- EXERCISE INSTRUCTIONS -
Please return only the lines between the line with "This screenshot has height=427, width=306." and the final line of the entries, both included, and exclude pictures.

- RECORDS FOR PROCESSING -
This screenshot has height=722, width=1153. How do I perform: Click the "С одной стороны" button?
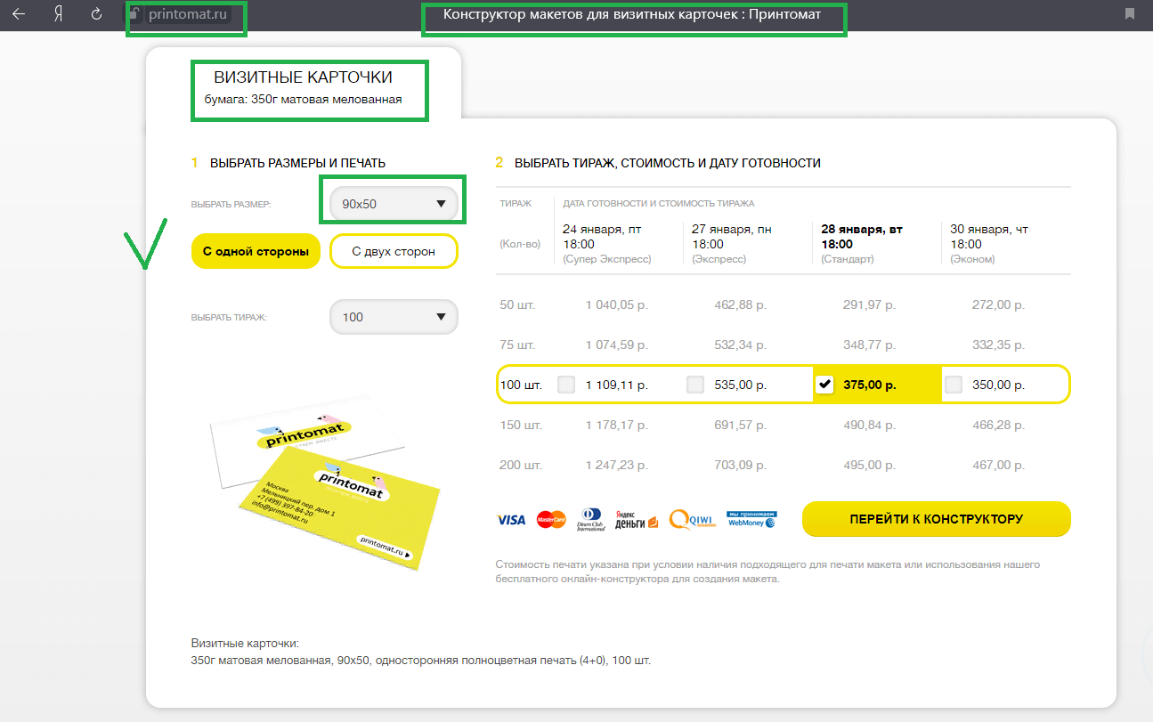[x=256, y=251]
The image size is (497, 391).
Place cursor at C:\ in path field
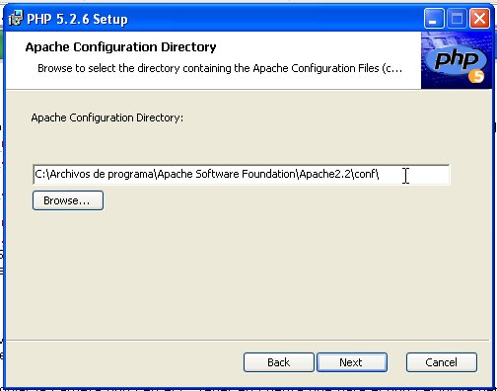42,174
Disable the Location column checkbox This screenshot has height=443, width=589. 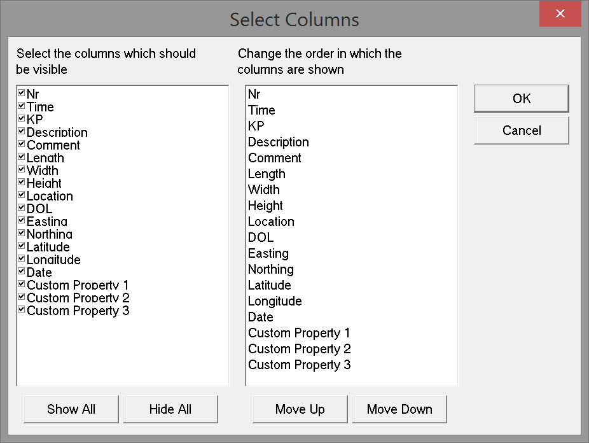(x=22, y=195)
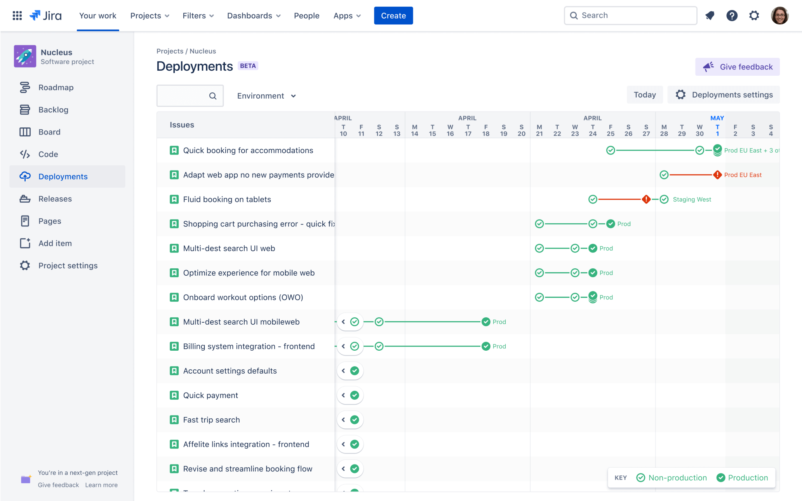Screen dimensions: 802x501
Task: Expand the chevron left on Multi-dest search UI mobileweb
Action: [343, 322]
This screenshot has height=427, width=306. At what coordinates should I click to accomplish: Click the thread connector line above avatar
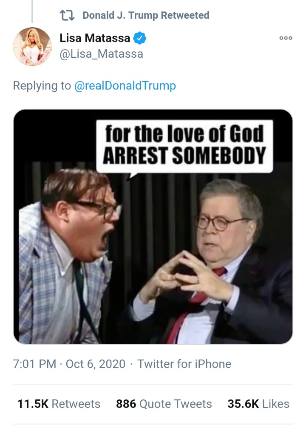(x=32, y=11)
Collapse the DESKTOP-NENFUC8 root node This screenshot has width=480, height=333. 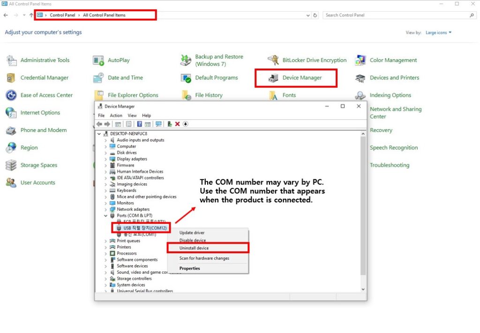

- OUTPUT FOR THIS EXERCISE -
This screenshot has height=427, width=306. At what coordinates should I click to accomplish: Click the thread connector line above avatar
(x=32, y=11)
Collapse the DESKTOP-NENFUC8 root node This screenshot has width=480, height=333. 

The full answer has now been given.